Ron Hobba, Camberwell, Vic
As Anthony Albanese has proved timid in dealing with China over its recent naval escapades around Australia’s coastline it’s highly unlikely he’ll risk causing it offence by recovering the Port of Darwin.
Frank Reade, Macquarie, ACT
Albo’s electioneering penchant for picking up babies appears to be working.
Alex Cleave, North Fremantle, WA
Reading Robert Gottliebsen’s column provided little comfort (“Here’s how Trump hopes his plan will play out”, 7/4). He spoke of Donald Trump taking enormous risks in business. Well, Trump has been bankrupt at least twice.
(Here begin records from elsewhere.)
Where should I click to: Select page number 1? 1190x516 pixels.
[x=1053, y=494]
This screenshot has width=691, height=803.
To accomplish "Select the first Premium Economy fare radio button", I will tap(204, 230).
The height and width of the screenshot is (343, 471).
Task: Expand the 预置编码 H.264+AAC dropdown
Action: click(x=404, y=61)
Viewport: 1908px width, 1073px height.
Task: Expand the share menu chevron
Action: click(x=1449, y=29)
Do we want that for the world?
Paul Everingham, Hamilton, Qld
The Newspoll question should be: “Who do you trust to lead us out of the next recession?” The answer no doubt would be Peter Dutton. Australians should consider this on May 3.
Tim Abrams, Beecroft, NSW
With all this talk of the cost of domestic batteries to store electricity from rooftop solar panels, I am surprised there is no mention of the risk of fires from these lithium batteries. Has this problem been solved?
Don Higson, Paddington, NSW
You would think that in today’s hi-tech society somebody would have come up with a way to make a journalist’s question to a politician audible at a press conference. But no, we have to listen to silence or an inaudible mumble and then try to guess what the question might have been from the politician’s answer – no easy task. Surely it cannot be that hard to fix.
Ross Hudson, Mount Martha, Vic
The warning by University of Queensland senior law lecturer Dr Dani Linder to her students that they should “watch what you say and what you do” if they want to do well in their law degree is something more akin to a communist dictatorship than a university campus (“Lecturer lays down the law on race”, 7/4). For the university spokesman to say “they had conducted a review that found no issue” with the comments is bewildering.
Riley Brown, Bondi Beach, NSW
The word of 2025 is already locked in: tariffied, the absolute fear and dread associated with Trump’s economic policies.